(Beginning of Exercise passage)

Using the same process for his ultra-utilitarian totes, baskets and sculptural vessels, the artist coils the braided cotton and nylon cords, letting the materials dictate the form. Zig-zag stitches in heavy-duty nylon hold the smoothly curving paraboloids together. The result is a group of unique conjoined forms that resemble sliced-off bodies.

Using industrial material does have drawbacks. “All that rope gets heavy, and I have to do a lot of awkward maneuvering around the sewing machine,” says Johnston. In addition, since the rope was produced without aesthetics in mind, it’s not uncommon to find oil or dirt in the crevices. This may require part of a piece to be remade. “It’s a consequence of the materials I have chosen to work with,” he says.


May Furniture

Buoy Floor Lamp in Blackened Maykume by May Furniture
Buoy floor lamp

“I like to balance raw, earthen materials with concepts from modern and brutalist architecture,” says May Furniture founder Travis James. The aesthetic of the brutalism staple béton brut — concrete formed against wood panels and then left rough and porous — is echoed in the stone-like composite wood material, Maykume, that James created and uses in his pieces.

Derived from domestic, fast-growing trees like birch and maple, Maykume is not easy to make. It undergoes repeated cutting and pressing to achieve its distinct grain. Adding to the complexity of the process, James offers eight finishes involving “a complex alchemy of pigments and lacquer” for his products. These include furniture, lighting and sculptural objects, like the hollow wooden spheres, inspired by bicycles in motion and seemingly lit from within, that were the catalyst for the entire line.


Paola Paronetto

Paola Paronetto
Paper-clay vessels

“I was tired of the usual surfaces and static shapes, and I was looking for something really different, something dynamic,” recalls Italian artist Paola Paronetto. “Then I discovered paper clay, which offers so many possibilities, depending on the cardboard you use.” Sculptures made of this sustance — created by adding different types of paper and pulp to the ceramic mixture — are far lighter and more poetic than anything she could have made using ordinary clay.

(End of Exercise passage)
(Beginning of Data)

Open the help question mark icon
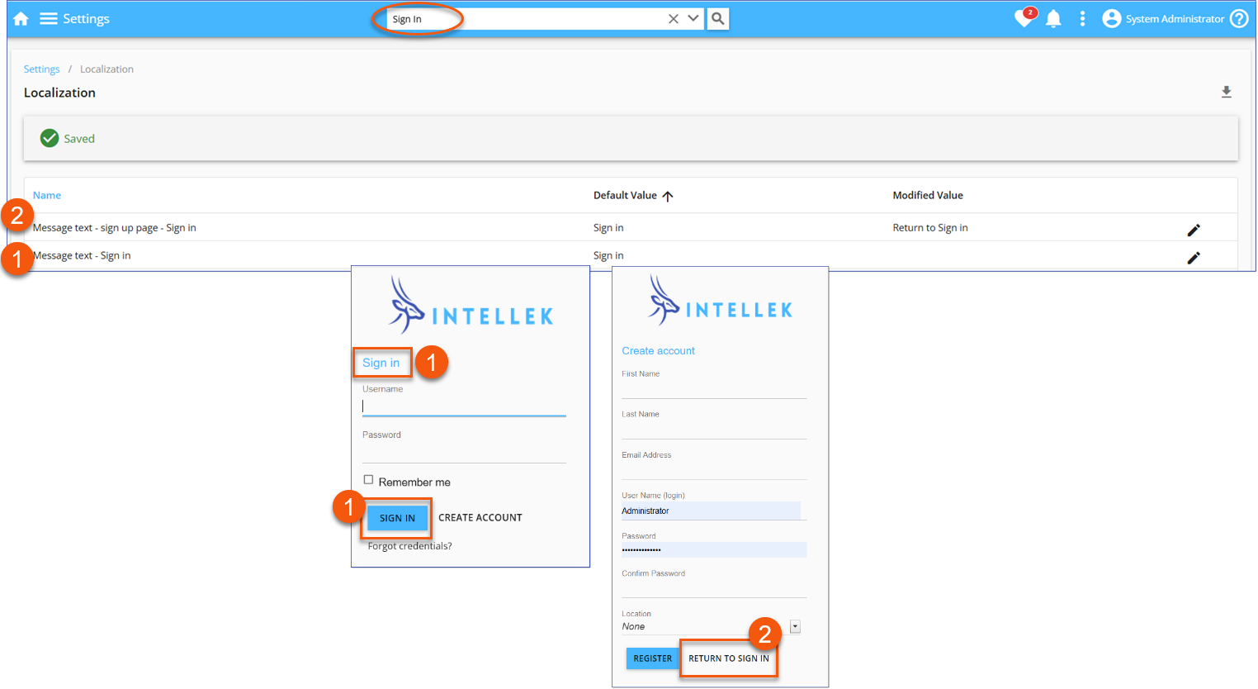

(End of Data)

## Task instructions
• A. Reproduce the portion of the artist profiles starting with "Using industrial material" and going on through "in his pieces.".
• B. Rewrite the paragraph of the artist profiles that begins "Derived from domestic, fast-growing trees" more briefly, keeping its main facts.
• C. Resume the artist profiles after their final sentence, about Paola Paronetto's paper-clay sculptures.

## Results for the exercise
• A.
Using industrial material does have drawbacks. “All that rope gets heavy, and I have to do a lot of awkward maneuvering around the sewing machine,” says Johnston. In addition, since the rope was produced without aesthetics in mind, it’s not uncommon to find oil or dirt in the crevices. This may require part of a piece to be remade. “It’s a consequence of the materials I have chosen to work with,” he says.


May Furniture

Buoy Floor Lamp in Blackened Maykume by May Furniture
Buoy floor lamp

“I like to balance raw, earthen materials with concepts from modern and brutalist architecture,” says May Furniture founder Travis James. The aesthetic of the brutalism staple béton brut — concrete formed against wood panels and then left rough and porous — is echoed in the stone-like composite wood material, Maykume, that James created and uses in his pieces.

• B. Maykume is made from domestic, fast-growing trees such as birch and maple. It is hard to produce because repeated cutting and pressing give it its grain. James offers eight finishes built from pigments and lacquer across his furniture, lighting and sculptural objects. These include the hollow wooden spheres that started the whole line. The spheres were inspired by bicycles in motion and seem lit from within.

• C.
“Experimenting with the material gives you the feeling of the fragility of paper while maintaining its strength,” Paronetto says. No matter what stage a surface is at, be it bone-dry or damp, she can keep adding layers. Pieces of cardboard embedded in the clay gives the objects their uneven texture; the pale, muted colors and metallic touches come later.


Sabine Marcelis

Sabine Marcelis
Candy Cubes

In her work, says Rotterdam designer Sabine Marcelis, “the interaction between light, color, transparency and reflection plays a major role, and resin is the perfect material for exploring these themes.” Not only can it be cast as completely opaque or transparent, but it can also be given a matte or slick finish, creating a gleaming reflection.

As evidenced by her ethereal Candy Cubes — beloved by Isabel Marant and Céline’s Phoebe Philo — resin can be cast in flat sheets or mesmerizing 3-D shapes. “All these options allow for different effects when playing with light,” says Marcelis. “It can be dimmed, diffused, colored, reflected — which makes it a very fun process.”


Christopher Boots

Christopher Boots Sugar Stick pendant lights
Sugar Stick pendant lights

“I am influenced by nature primarily — the way nature works and evolves through mathematics, biology and time,” says Melbourne-based designer Christopher Boots. Most of Boots’s work is “informed by minerals,” so it was only, well, natural that he gravitated to raw quartz crystal as a medium and stalactites as a model for his light fixtures.

“The stalactite is a perfect example of a form generated over geologic time. Its unusual shape illustrates a process that sits outside anything humans can experience,” Boots says, noting, “It is beautiful yet completely haunting.” Not unlike his crystalline Sugar Stick, a dazzling confection that looks like a rock-candy swizzle stick.

Boots also finds an almost transcendental power in the crystals he works with. “Metaphysically,” he says, “the medium of raw minerals as a vehicle for transformation is my hallmark, validating my belief in the Earth’s energy as a powerful antidote to the contemporary human condition.”